Reproduce word for word everything from the row containing "You are a GUI" down to the row containing "Action: pyautogui.click(x=134, y=38)", including both of those rows. Leave the pictures out of your answer.

** Start of EXTRACTED DATA **

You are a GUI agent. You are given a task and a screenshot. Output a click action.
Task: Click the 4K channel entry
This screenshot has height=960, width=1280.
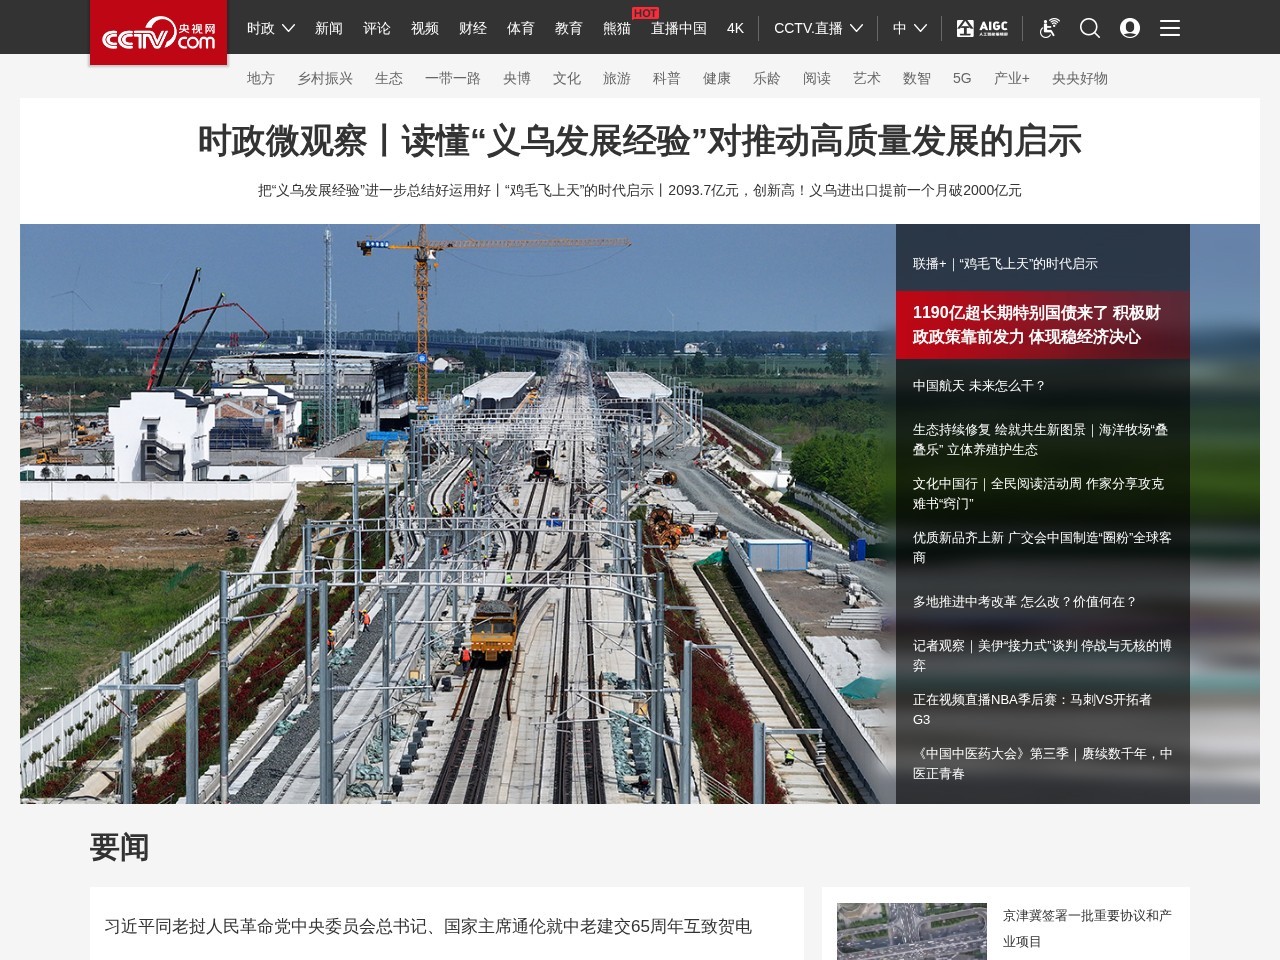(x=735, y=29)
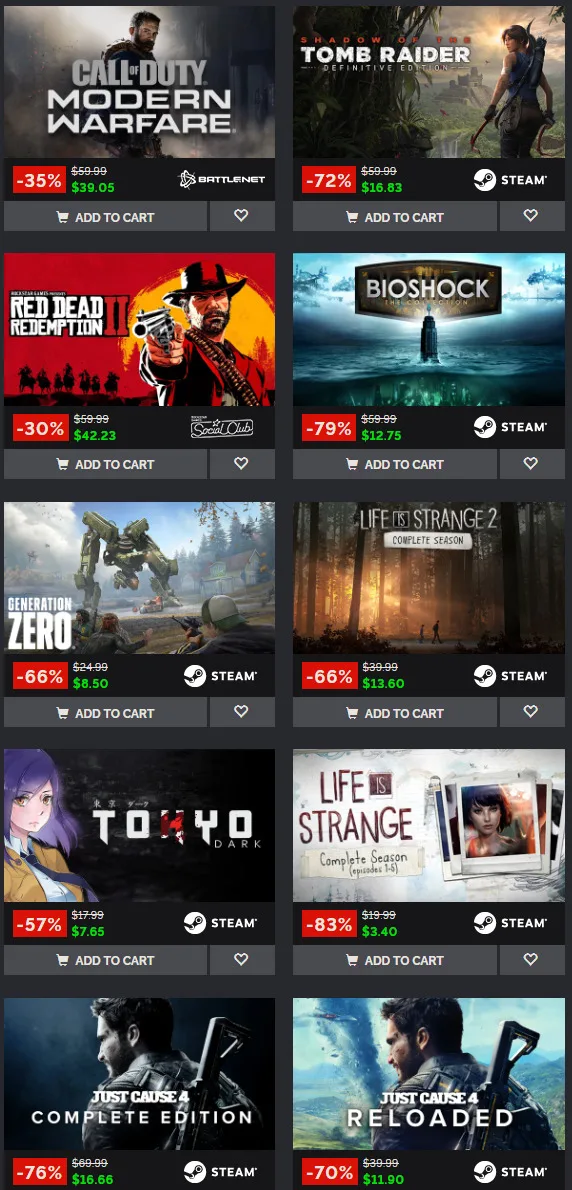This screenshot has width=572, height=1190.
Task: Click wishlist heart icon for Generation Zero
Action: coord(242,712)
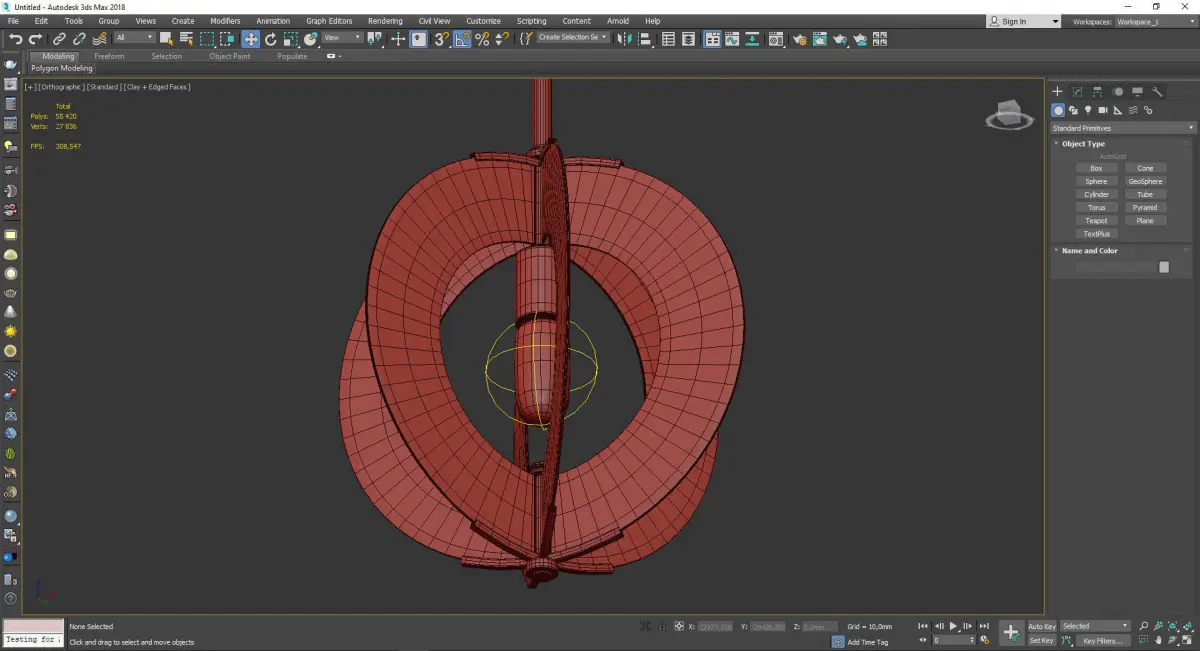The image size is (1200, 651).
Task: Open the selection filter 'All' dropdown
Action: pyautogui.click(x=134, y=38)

** End of EXTRACTED DATA **
** Start of EXTRACTED DATA **

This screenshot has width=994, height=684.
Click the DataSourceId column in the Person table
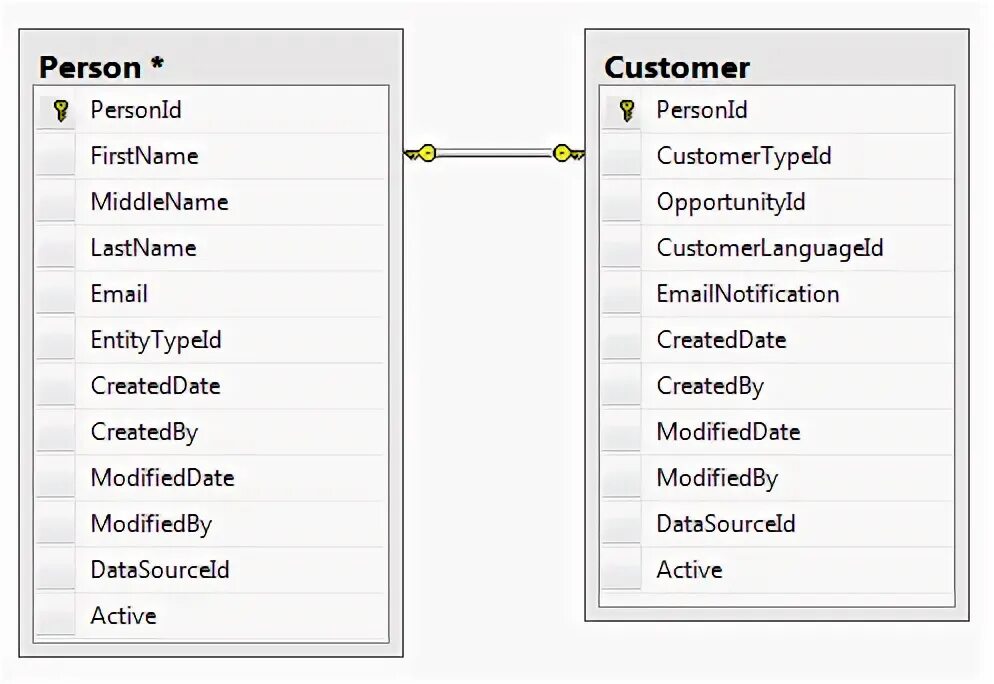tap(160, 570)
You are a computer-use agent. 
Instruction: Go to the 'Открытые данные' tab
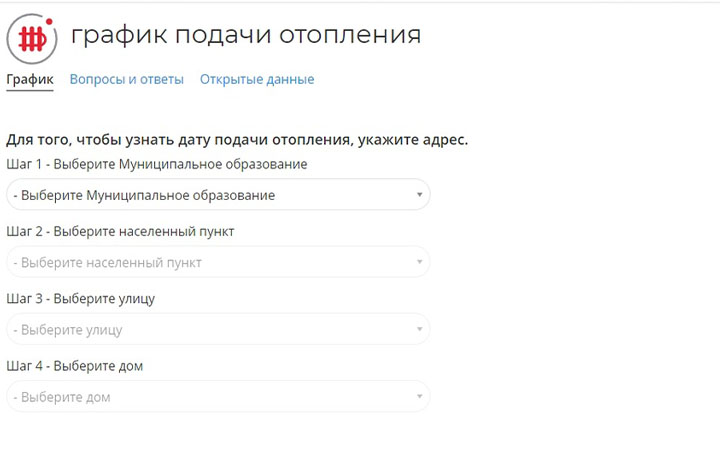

** End of EXTRACTED DATA **
** Start of EXTRACTED DATA **

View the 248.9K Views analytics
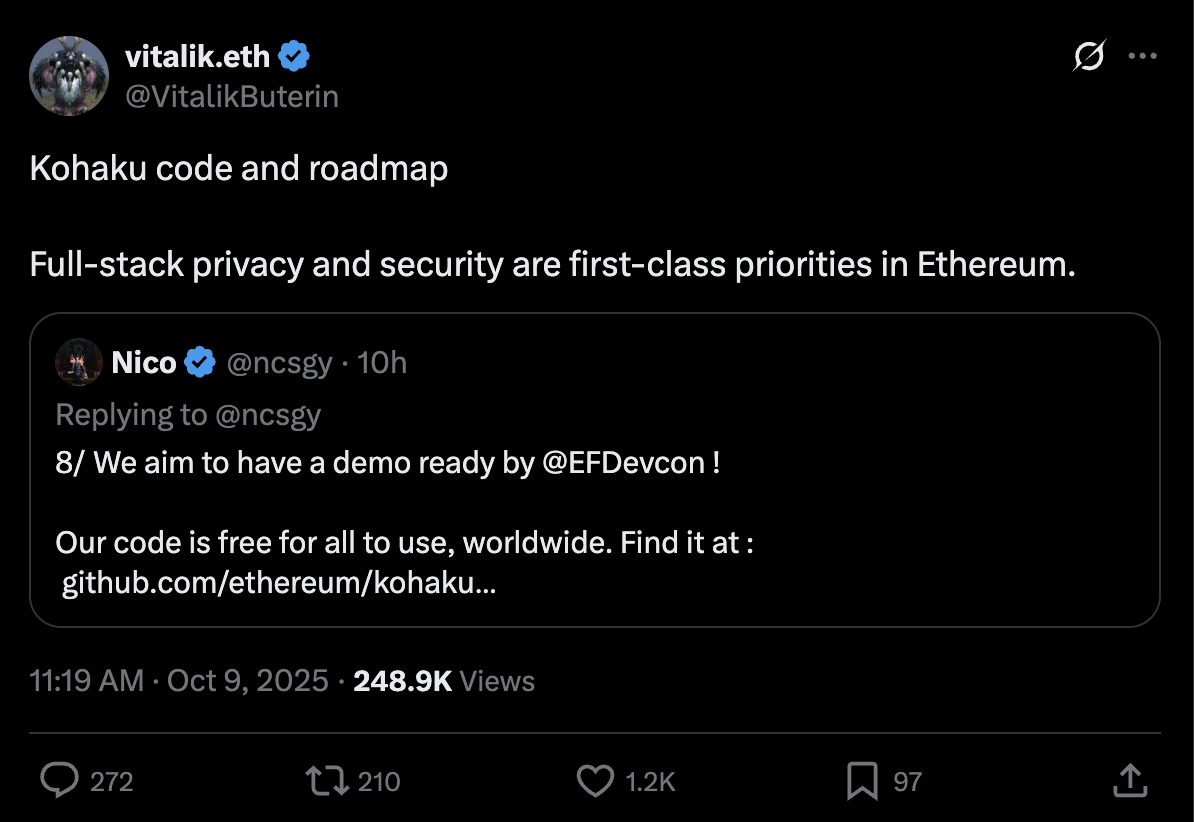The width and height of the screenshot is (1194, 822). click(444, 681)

** End of EXTRACTED DATA **

THE RESPONSE>
You are a GUI agent. You are given a task and a screenshot. Output a click action.
Task: Click the 4K channel entry
This screenshot has height=960, width=1280.
(x=735, y=29)
This screenshot has width=572, height=1190.
Task: Click wishlist heart icon for Generation Zero
Action: coord(242,712)
The image size is (1200, 651).
Task: Open the selection filter 'All' dropdown
Action: pyautogui.click(x=134, y=38)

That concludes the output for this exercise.